[Exercise materials Boundary: Start]
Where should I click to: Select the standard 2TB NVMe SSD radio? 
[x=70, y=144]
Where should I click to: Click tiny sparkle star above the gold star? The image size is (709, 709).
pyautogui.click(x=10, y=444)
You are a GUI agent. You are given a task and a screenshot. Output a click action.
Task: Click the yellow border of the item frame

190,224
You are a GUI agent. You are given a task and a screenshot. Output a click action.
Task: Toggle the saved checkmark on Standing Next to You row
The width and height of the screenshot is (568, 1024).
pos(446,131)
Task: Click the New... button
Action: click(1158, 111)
[Exercise materials Boundary: End]
[Exercise materials Boundary: Start]
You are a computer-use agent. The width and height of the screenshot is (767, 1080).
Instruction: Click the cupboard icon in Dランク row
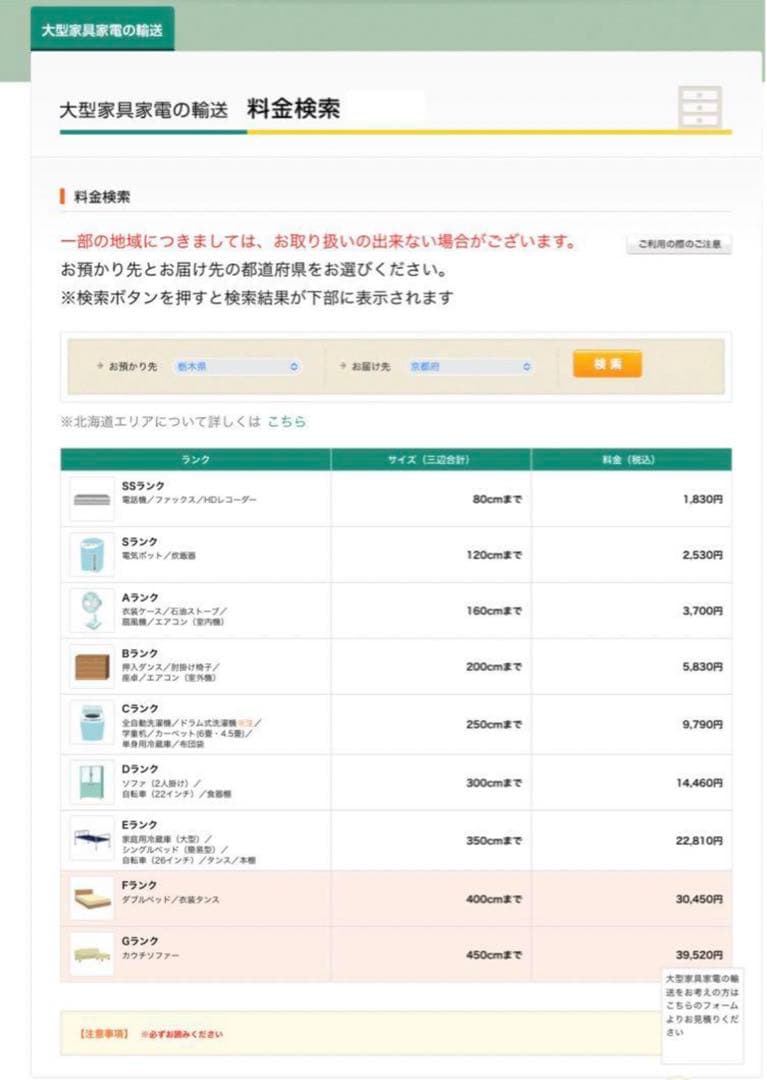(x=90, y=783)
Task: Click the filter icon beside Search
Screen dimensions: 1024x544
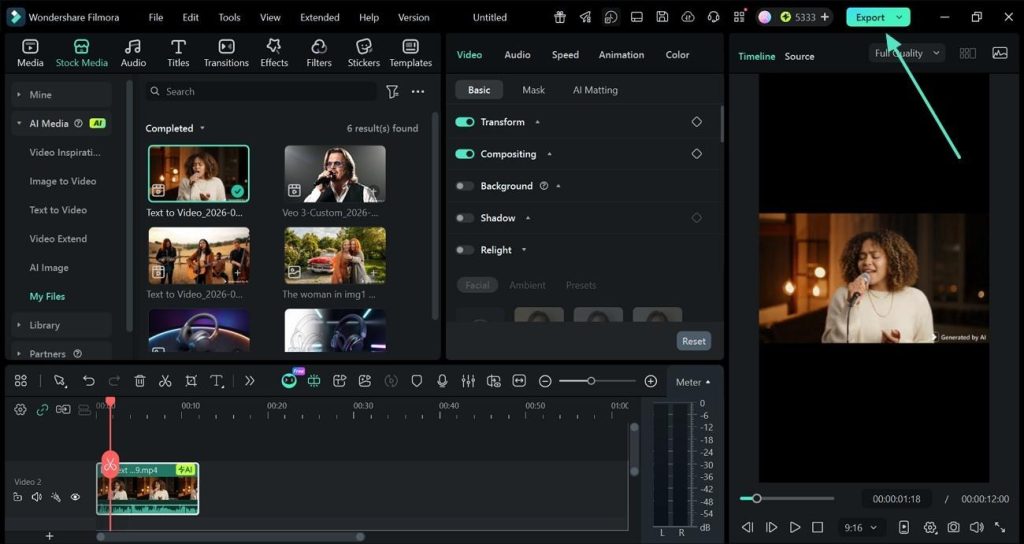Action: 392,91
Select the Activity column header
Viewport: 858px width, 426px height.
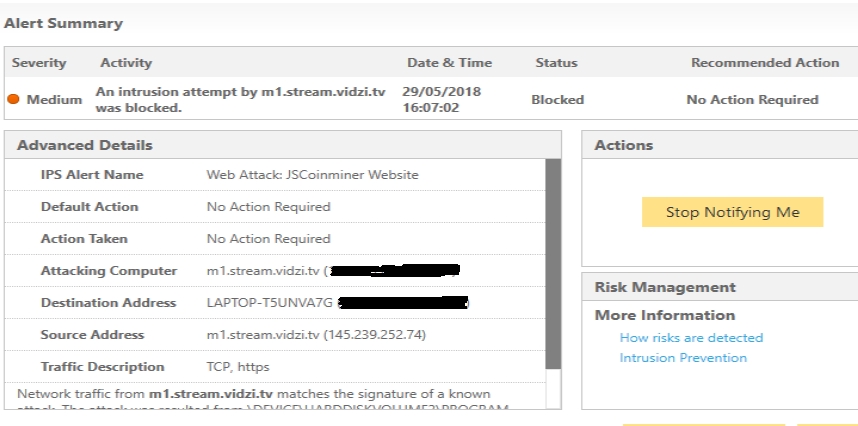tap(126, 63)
[Exercise materials Boundary: End]
→ What to work on
Retype exactly the lines of the data above that fall between the line with "Where should I click to: Select" and the line with "Task: Toggle the", inclusive, and add nothing.

→ Exercise output
Where should I click to: Select the standard 2TB NVMe SSD radio? 
[x=70, y=144]
Where should I click to: Click tiny sparkle star above the gold star? The image size is (709, 709).
pyautogui.click(x=10, y=444)
You are a GUI agent. You are given a task and a screenshot. Output a click action.
Task: Click the yellow border of the item frame

190,224
You are a GUI agent. You are given a task and a screenshot. Output a click action.
Task: Toggle the saved checkmark on Standing Next to You row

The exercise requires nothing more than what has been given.